━━━ Given information ━━━

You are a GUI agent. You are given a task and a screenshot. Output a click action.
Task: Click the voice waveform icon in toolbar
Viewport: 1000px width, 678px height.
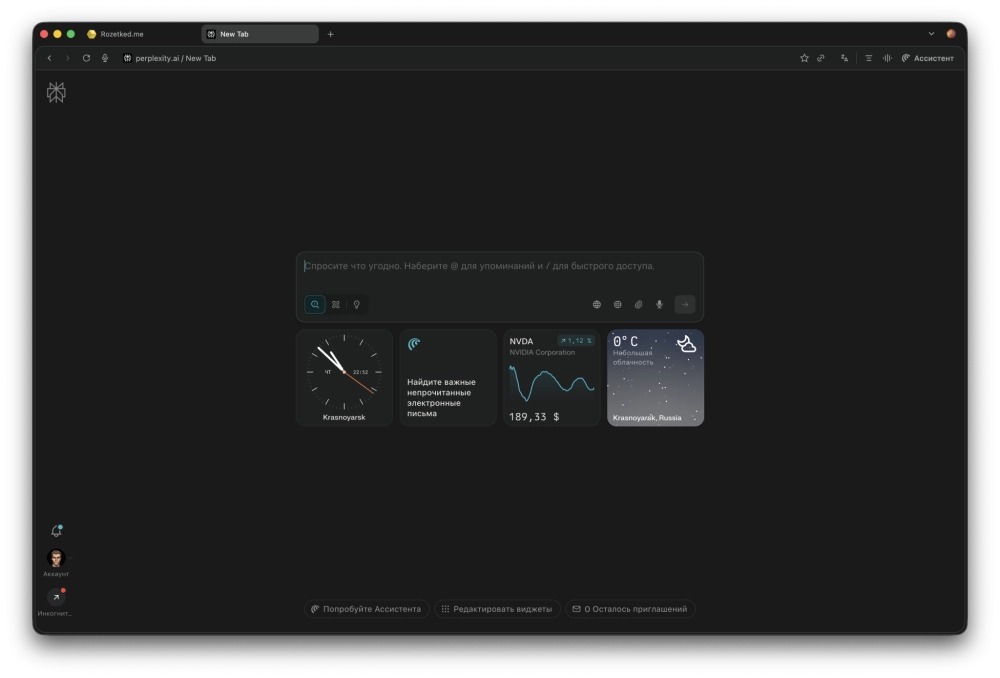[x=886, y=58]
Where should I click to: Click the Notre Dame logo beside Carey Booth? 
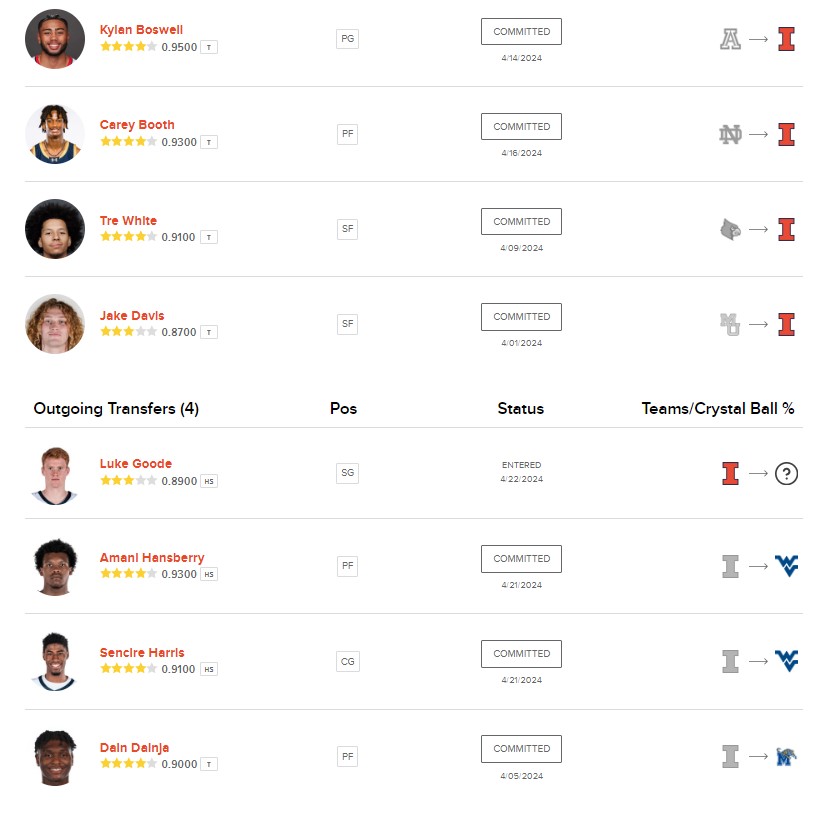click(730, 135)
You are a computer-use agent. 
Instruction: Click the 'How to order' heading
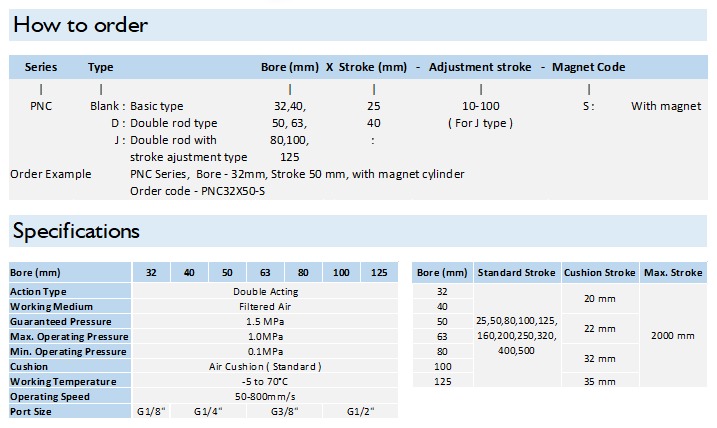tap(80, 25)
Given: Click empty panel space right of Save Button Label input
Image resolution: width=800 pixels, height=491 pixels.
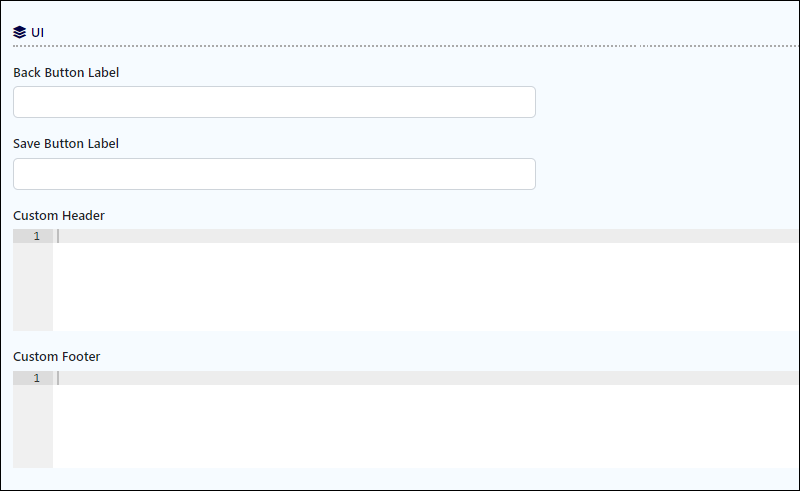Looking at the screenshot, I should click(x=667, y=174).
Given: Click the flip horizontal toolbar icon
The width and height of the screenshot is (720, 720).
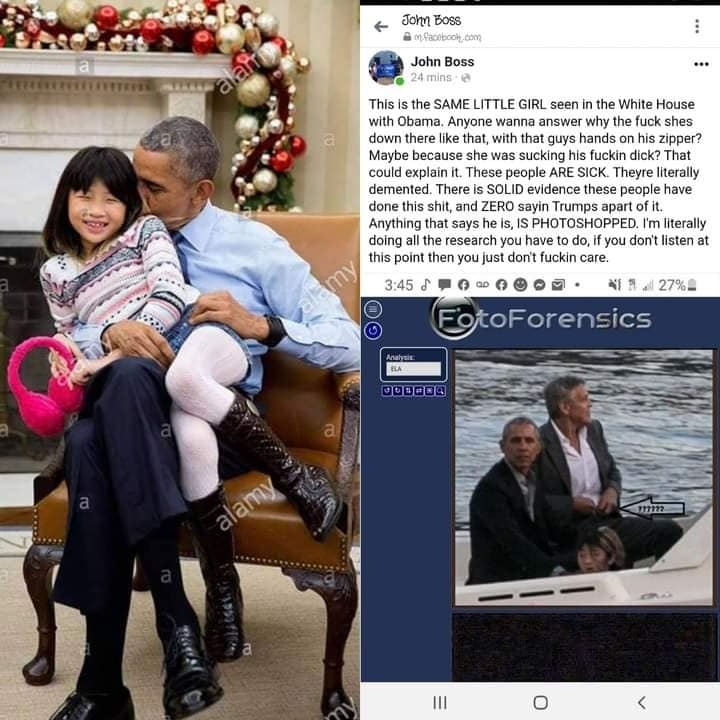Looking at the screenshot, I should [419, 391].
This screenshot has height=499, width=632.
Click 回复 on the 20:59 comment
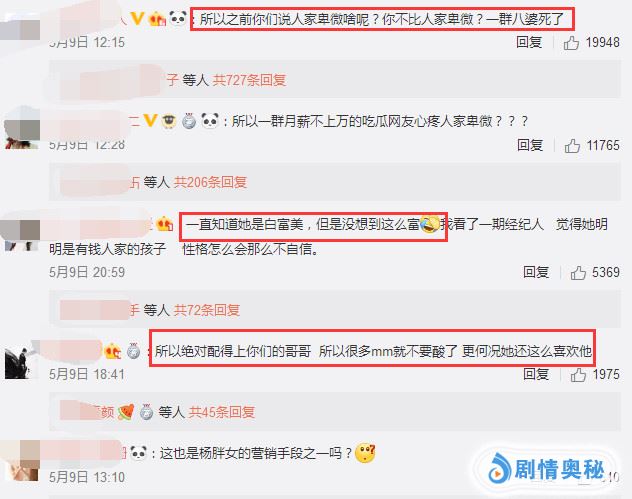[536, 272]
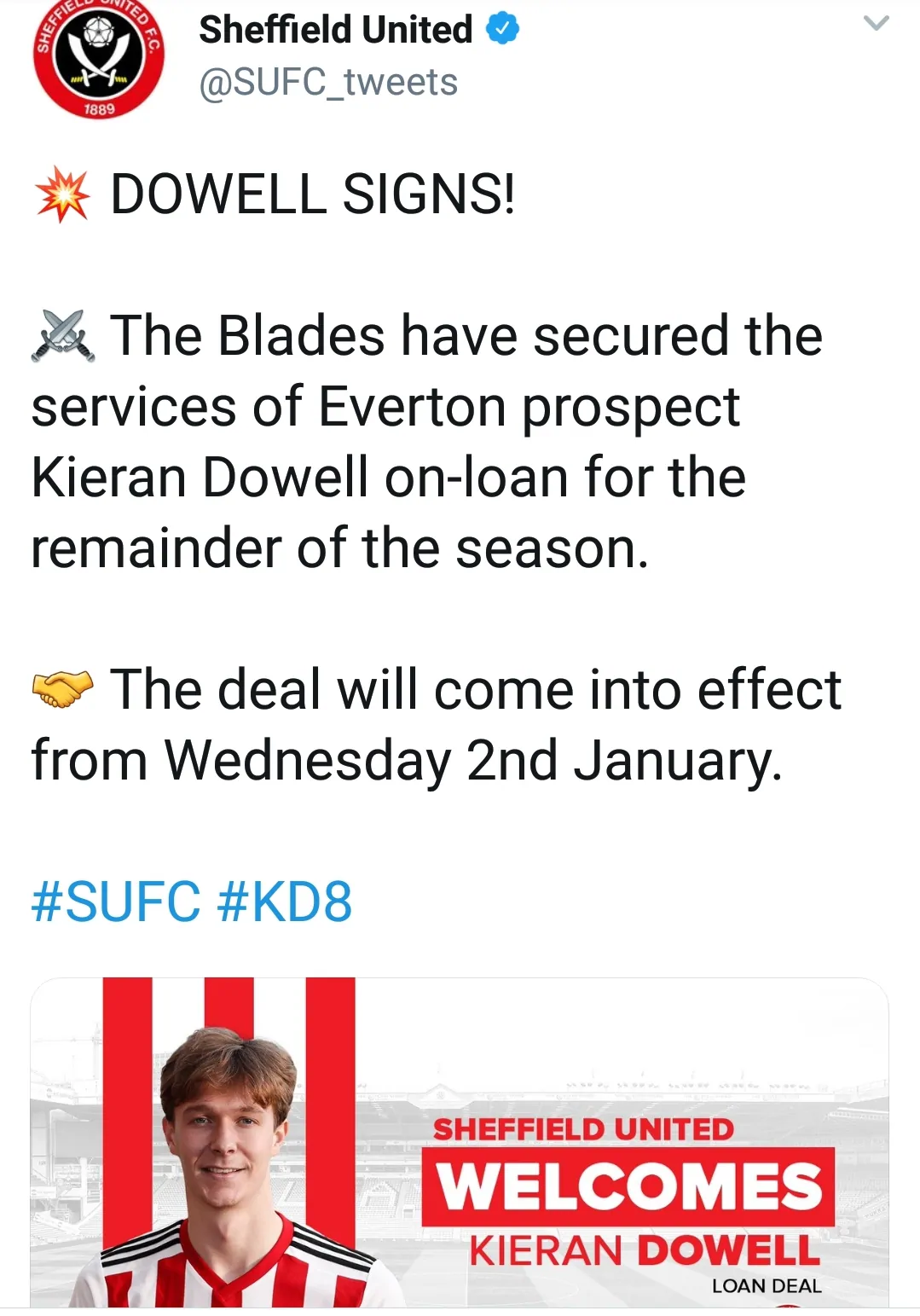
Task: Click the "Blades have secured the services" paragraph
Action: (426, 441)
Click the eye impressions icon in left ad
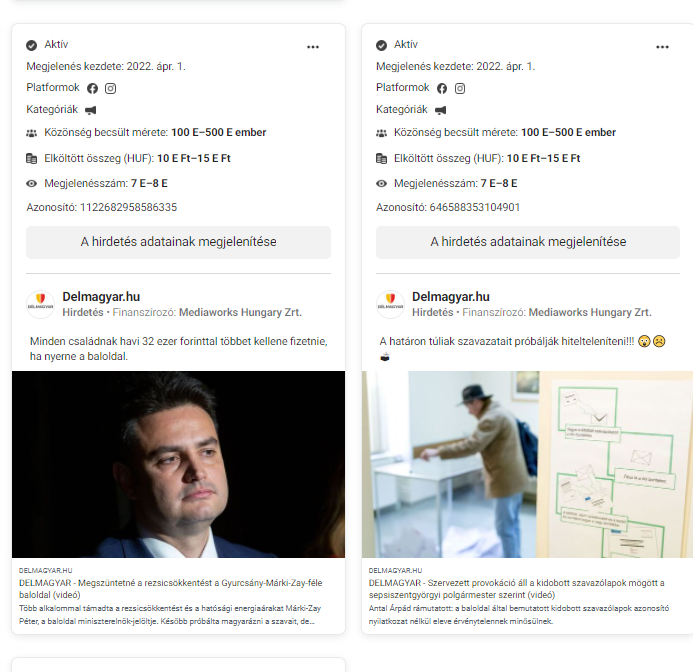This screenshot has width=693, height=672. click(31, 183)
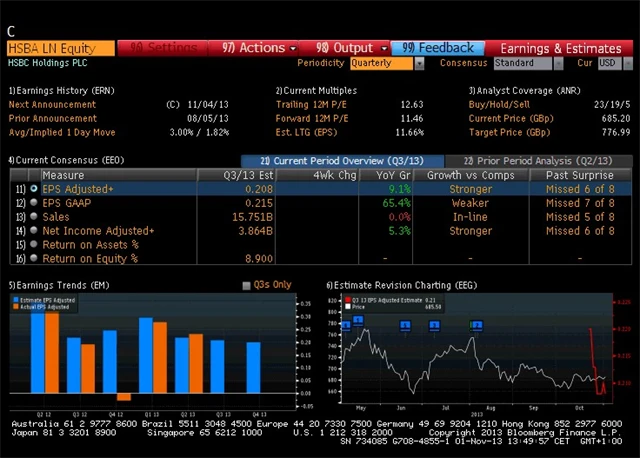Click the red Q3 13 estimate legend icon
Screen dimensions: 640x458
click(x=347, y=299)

━━━

Assignment => Word for word, return the material above; the pictures stay out.

Response box =>
You are a GUI agent. You are given a task and a screenshot. Output a click action.
Task: Click the voice waveform icon in toolbar
Viewport: 1000px width, 678px height.
[x=886, y=58]
Where should I click to: Click the Notre Dame logo beside Carey Booth? 
click(730, 135)
You are a computer-use agent. 
Instruction: Click the 'How to order' heading
tap(80, 25)
Given: Click empty panel space right of Save Button Label input
Image resolution: width=800 pixels, height=491 pixels.
Looking at the screenshot, I should click(x=667, y=174).
Given: Click the flip horizontal toolbar icon
The width and height of the screenshot is (720, 720).
Looking at the screenshot, I should [419, 391].
This screenshot has height=499, width=632.
Click 回复 on the 20:59 comment
[536, 272]
Task: Click the "Blades have secured the services" paragraph
Action: (426, 441)
Click the eye impressions icon in left ad
This screenshot has width=693, height=672. click(31, 183)
Click the red Q3 13 estimate legend icon
Screen dimensions: 640x458
click(x=347, y=299)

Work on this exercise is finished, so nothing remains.